The high court granted certiorari in BP vs. Baltimore on the narrow question of whether the Fourth Circuit Court of Appeals should have considered all of BP’s arguments against remand to state court, instead of just the question of whether the involvement of federal officials in energy policy stripped the state court of jurisdiction.

The Supreme Court’s interest cheered the energy industry, which is facing a growing number of lawsuits by cities and states, many of them represented by private lawyers who stand to earn billions of dollars in fees if they are successful. Baltimore is represented by Sher Edling, a San Francisco law firm that has also recruited Delaware, Rhode Island and municipalities in California as clients.

The Supreme Court isn’t being asked to decide the core issue in climate litigation, which is whether these cases belong in court at all.
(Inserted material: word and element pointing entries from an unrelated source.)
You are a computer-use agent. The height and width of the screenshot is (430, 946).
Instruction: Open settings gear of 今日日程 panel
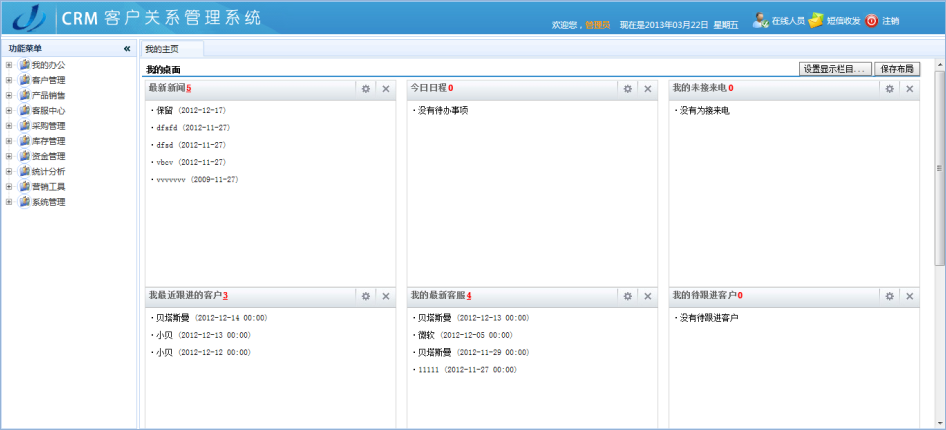(x=628, y=89)
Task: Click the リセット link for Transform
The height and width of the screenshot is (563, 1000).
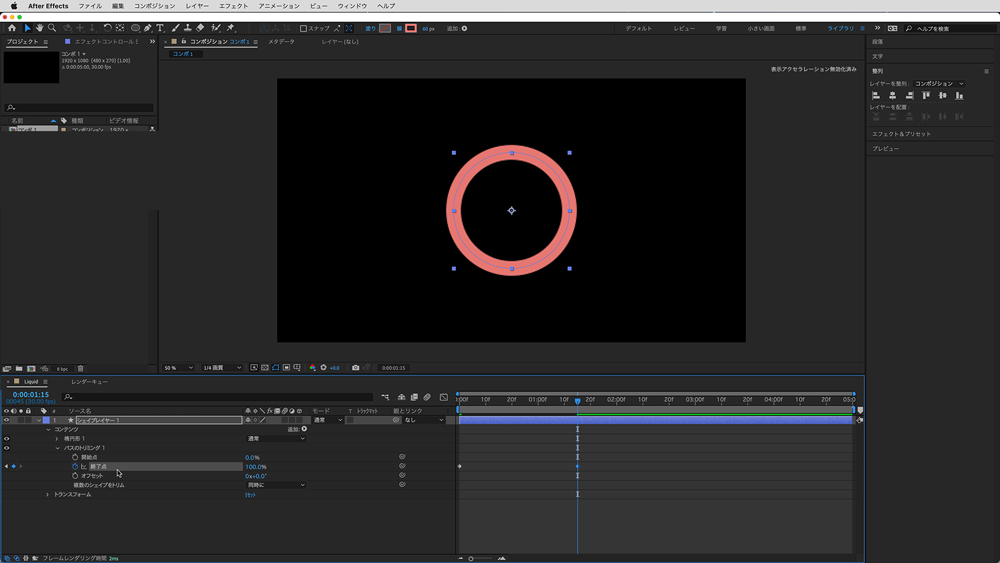Action: [250, 494]
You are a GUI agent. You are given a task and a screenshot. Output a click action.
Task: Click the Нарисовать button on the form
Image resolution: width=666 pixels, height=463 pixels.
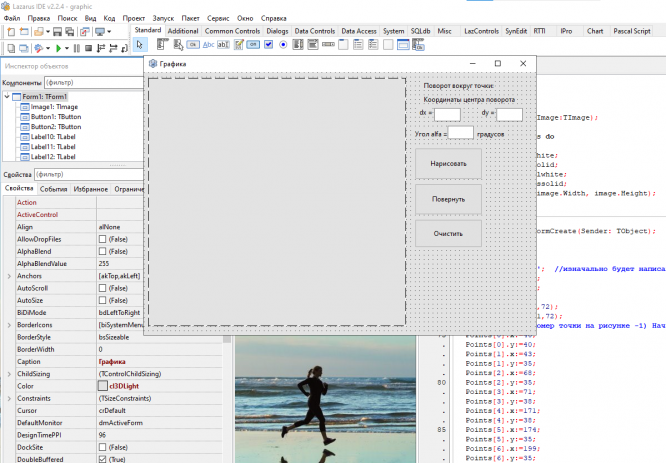pos(448,164)
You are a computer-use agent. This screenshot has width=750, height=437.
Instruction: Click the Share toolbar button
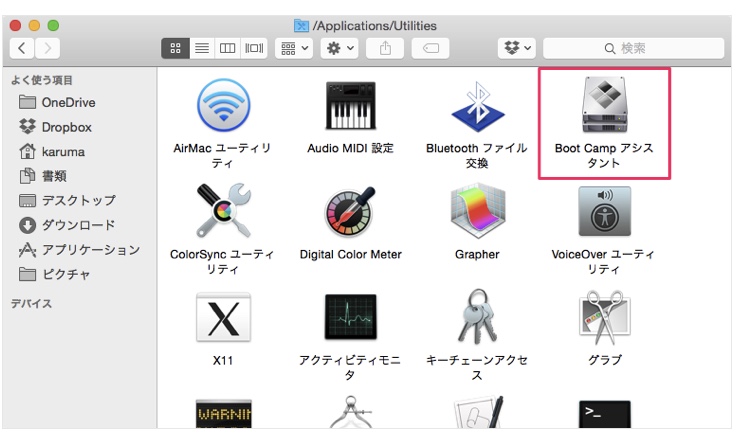pyautogui.click(x=385, y=48)
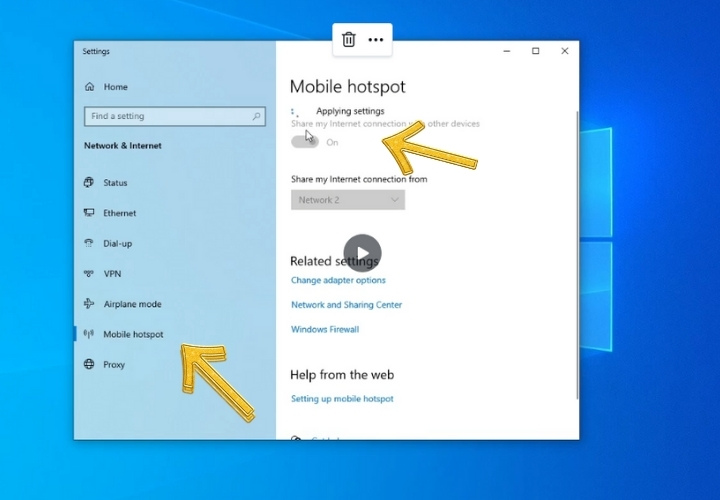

The defendant companies, mostly oil producers but also their industry association, say the lawsuits are an attempt to end-run elected legislators who are responsible for energy policy. Federal courts in New York and California agreed, dismissing lawsuits by New York City and San Francisco.

Since then, climate activists and private lawyers have scored successes in Maryland and Colorado, winning orders sending their cases back to local courts which may view lawsuits seeking billions of dollars from out-of-state corporations more favorably. The lawsuits generally accuse oil companies of failing to tell consumers about the effects of CO2 emissions on global climate, which plaintiff lawyers say represents fraud. The lawsuits don’t seek damages for actual emissions of greenhouse gases, since that would implicate their own government clients, who use hydrocarbon fuels to heat their buildings and operate their vehicles.

Most remand orders are not appealable under federal law. There are two exceptions for questions involving federal officers and violations of federal civil rights statutes. The Fourth Circuit construed the rules narrowly to find a federal court had correctly rejected oil-industry arguments that the Baltimore case met the federal officer exception. The defendants – backed by attorneys general of more than a dozen states and the U.S. Chamber of Commerce – say appeals courts should examine all the arguments for removal.

"In granting review in the Baltimore climate change case, the Supreme Court clearly understands the need for the federal judiciary to speak with a single voice on whether this climate case and the others like it should be heard in state or federal court,” said Phil Goldberg, special counsel for the Manufacturers’ Accountability Project, which opposes climate litigation.